RECORDS SHOWN -

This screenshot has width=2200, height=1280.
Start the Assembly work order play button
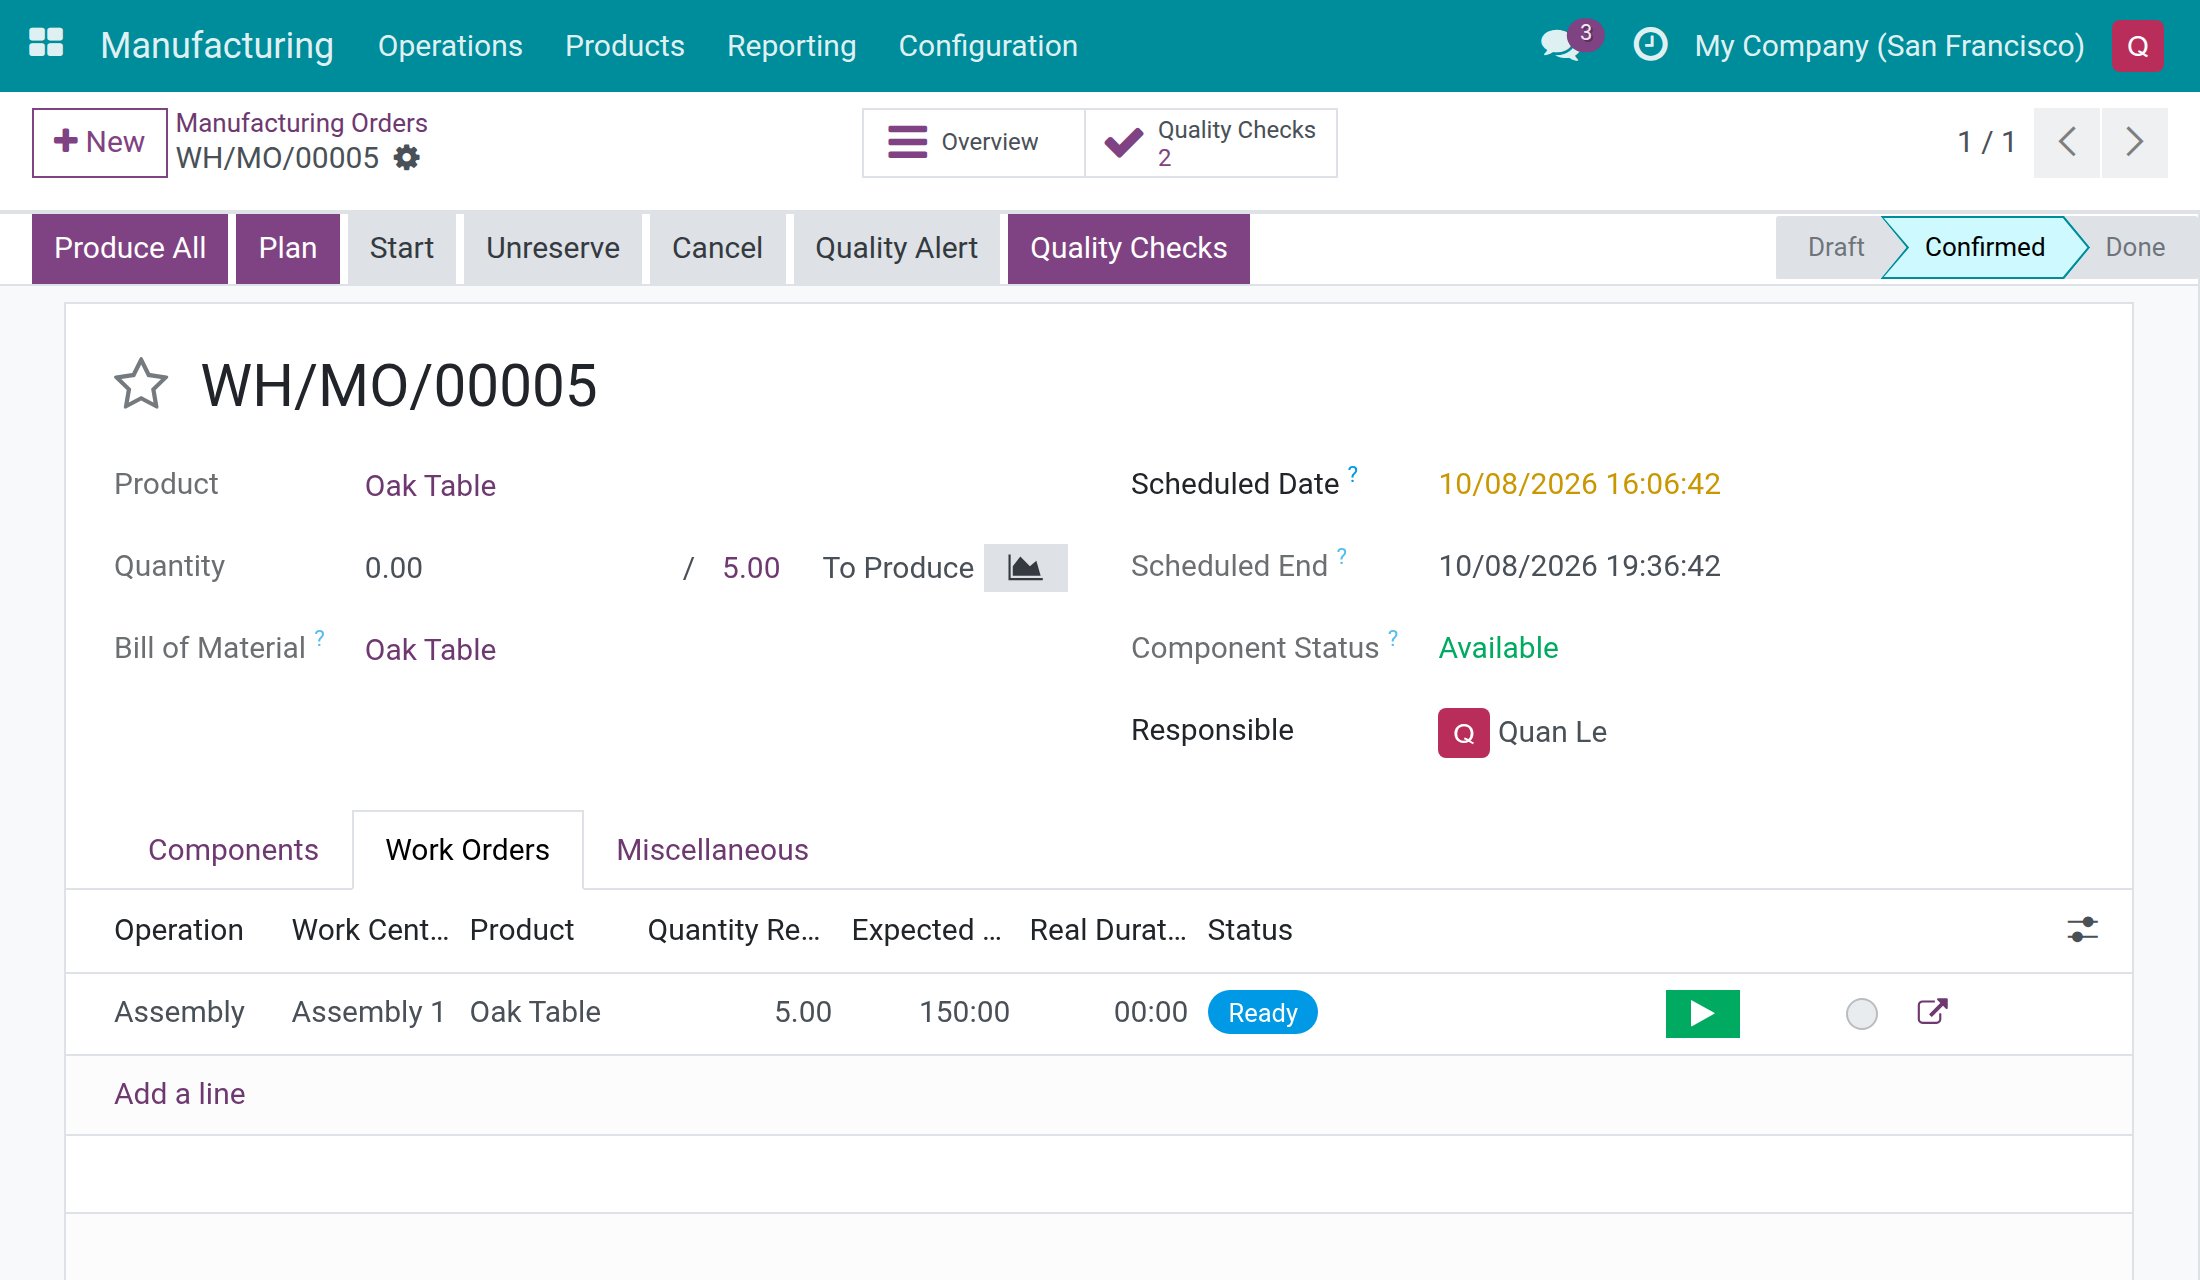coord(1702,1013)
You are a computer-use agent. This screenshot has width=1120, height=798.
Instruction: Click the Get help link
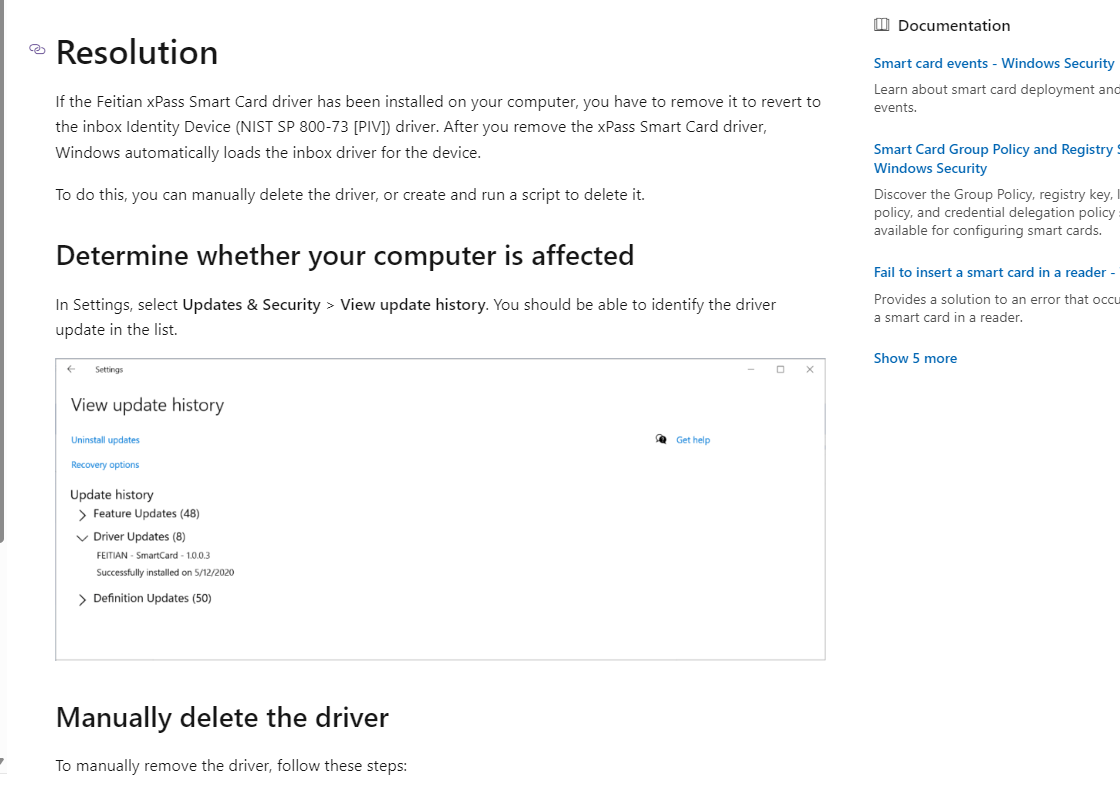[x=693, y=439]
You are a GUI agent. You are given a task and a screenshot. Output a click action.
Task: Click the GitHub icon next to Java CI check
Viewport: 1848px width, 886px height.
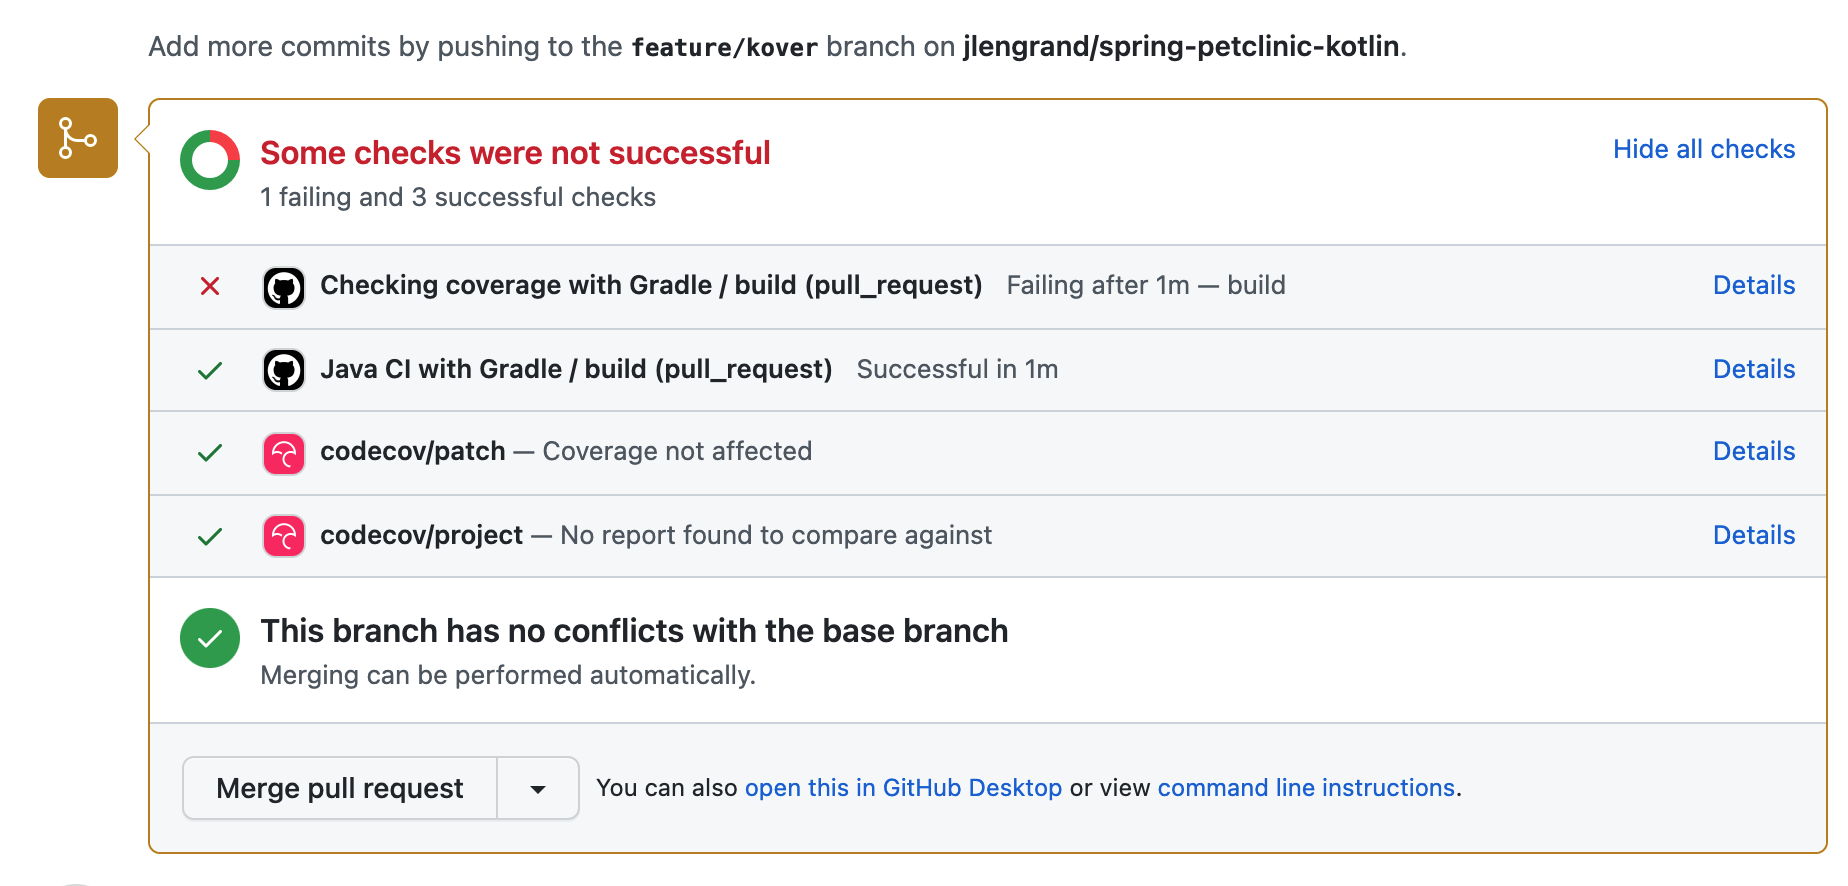pyautogui.click(x=283, y=369)
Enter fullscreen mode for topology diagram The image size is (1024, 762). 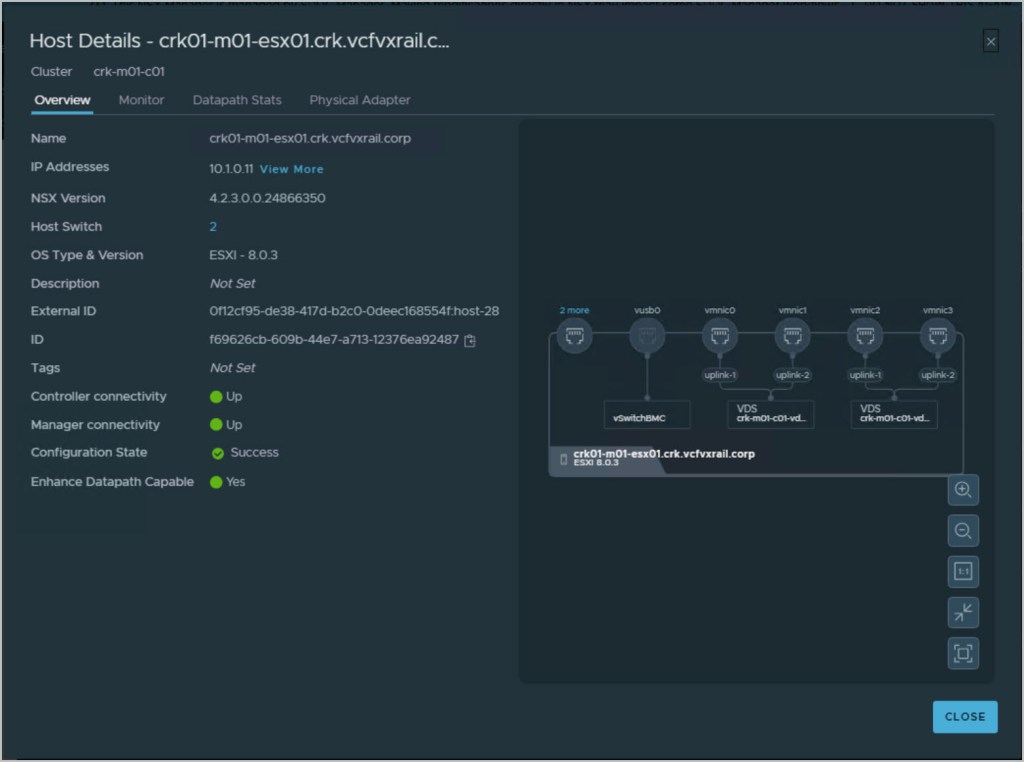(x=963, y=653)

TASK - Lines in the records above that carry the word "This" are to be located and copied.

PROBLEM SOLUTION -
This screenshot has width=2200, height=1280.
You are a computer-use agent. This screenshot has width=1120, height=798.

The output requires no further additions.